NEWS
12/02/2018 08:24 SAST | Updated 12/02/2018 08:24 SAST

State Faces R500m Lawsuit Over Sale Of TB-Infected Buffalo

A game breeder says his business was destroyed after the state knowingly sold him a TB-infected bull.

Wolfgang Kaehler via Getty Images
Cape buffalo bulls near Chitabe in the Okavango Delta in northern part of Botswana.

The government is facing a R500-million lawsuit from a game breeder who claims he was knowingly sold a TB-infected buffalo at a state auction, according to TimesLive. The man, Jaco Troskie, famously outbid Deputy President Cyril Ramaphosa on a R20-million buffalo in 2012.

According to TimesLive, Ramaphosa lost out on the bid to Troskie by just R1-million. He spent another R15-million on other game at the auction.

Troskie is reportedly one of three big game breeders suing the state for R1-billion after being sold TB-infected bulls.
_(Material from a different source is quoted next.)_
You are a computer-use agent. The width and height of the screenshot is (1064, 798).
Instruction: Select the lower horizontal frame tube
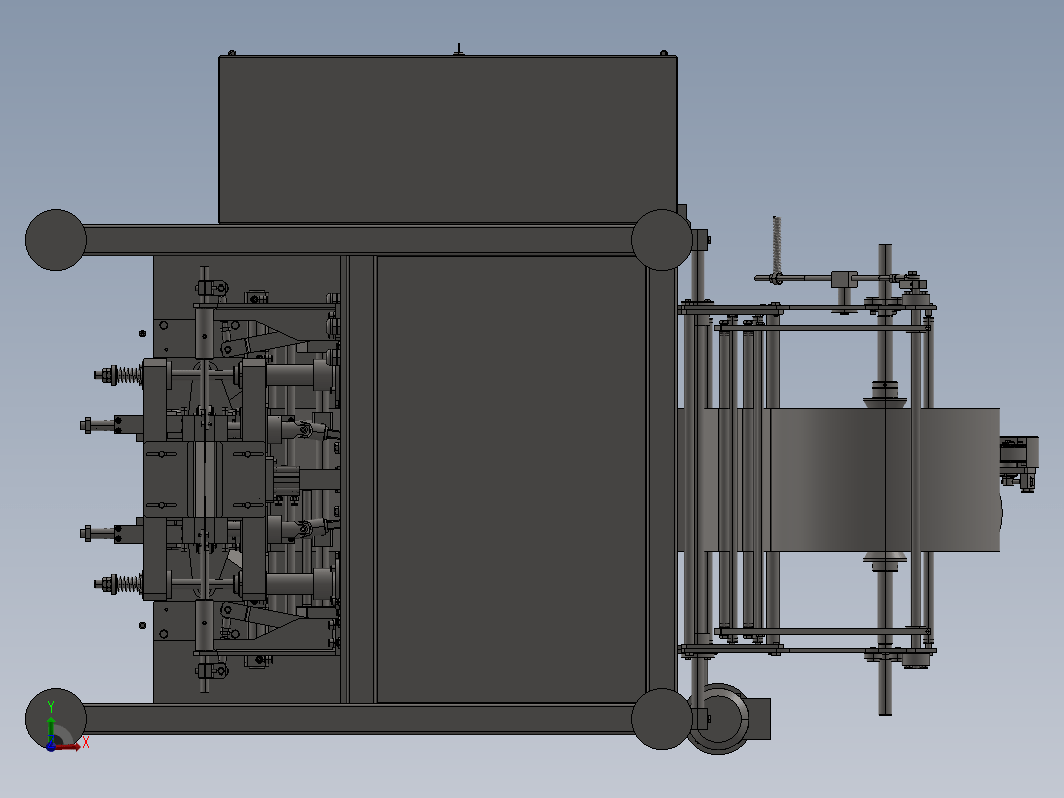[x=358, y=719]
According to TimesLive, Troskie bought the bull in 2011 for R6.9-million at a state auction. He bred it with 25 female buffalo. In 2014, he reportedly received notice from the Northern Cape veterinarian department saying the bull had TB.

The Northern Cape department of agriculture reportedly put his reserve under quarantine for three years, during which time the bull was diagnosed with TB and died. Troskie and other breeders obtained a court order which lifted the quarantine in 2017.

Troskie reportedly told TimesLive that the ordeal had destroyed him financially and ruined his businesses' reputation.

He alleged that government altered vet reports on the bull to cover up the real status of their health. Government officials declined to comment when contacted by TimesLive.

Meanwhile, the hefty prices in the game industry came under the spotlight in 2015 when a four-year-old sable antelope bull sold for R27-million, according to City Press. At the time, Troskie said the animal he had outbid Ramaphosa on made a 100% return on investment.

Ramaphosa is an avid breeder of rare game. He reportedly sold three white flanked impala for R27-million in 2013.